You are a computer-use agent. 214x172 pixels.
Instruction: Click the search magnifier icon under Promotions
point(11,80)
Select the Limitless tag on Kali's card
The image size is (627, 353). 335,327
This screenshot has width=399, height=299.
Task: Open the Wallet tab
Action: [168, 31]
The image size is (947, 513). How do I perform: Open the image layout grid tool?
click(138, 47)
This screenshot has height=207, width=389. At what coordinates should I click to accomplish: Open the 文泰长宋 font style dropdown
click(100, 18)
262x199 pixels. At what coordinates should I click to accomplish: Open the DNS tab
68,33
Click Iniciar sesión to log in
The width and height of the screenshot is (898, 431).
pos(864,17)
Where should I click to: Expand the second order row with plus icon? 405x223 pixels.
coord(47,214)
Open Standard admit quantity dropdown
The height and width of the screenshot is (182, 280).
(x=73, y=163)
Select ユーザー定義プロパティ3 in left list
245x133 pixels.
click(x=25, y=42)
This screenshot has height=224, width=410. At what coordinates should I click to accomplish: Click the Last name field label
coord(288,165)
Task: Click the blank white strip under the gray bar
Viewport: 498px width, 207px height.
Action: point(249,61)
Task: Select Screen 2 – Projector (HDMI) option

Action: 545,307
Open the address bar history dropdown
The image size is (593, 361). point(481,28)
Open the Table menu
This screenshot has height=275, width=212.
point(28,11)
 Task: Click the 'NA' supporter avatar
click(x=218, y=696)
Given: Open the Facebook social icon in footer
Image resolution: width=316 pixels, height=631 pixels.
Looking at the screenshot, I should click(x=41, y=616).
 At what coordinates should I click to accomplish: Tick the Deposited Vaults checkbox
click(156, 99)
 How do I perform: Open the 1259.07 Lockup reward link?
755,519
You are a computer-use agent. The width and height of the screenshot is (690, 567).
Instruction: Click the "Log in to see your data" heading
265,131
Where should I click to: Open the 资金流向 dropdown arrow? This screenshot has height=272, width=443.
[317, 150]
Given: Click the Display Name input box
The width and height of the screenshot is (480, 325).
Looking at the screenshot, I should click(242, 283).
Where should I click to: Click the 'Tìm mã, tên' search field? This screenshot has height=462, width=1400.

========

**WHAT IS NEEDED**
Exactly the lines from the one holding "The width and height of the screenshot is (480, 325)." to the final line of the listing, both included, must make up the answer.

**ANSWER**
The width and height of the screenshot is (480, 325).
Looking at the screenshot, I should click(242, 283).
Where should I click to: Click the 'Tìm mã, tên' search field? This screenshot has height=462, width=1400.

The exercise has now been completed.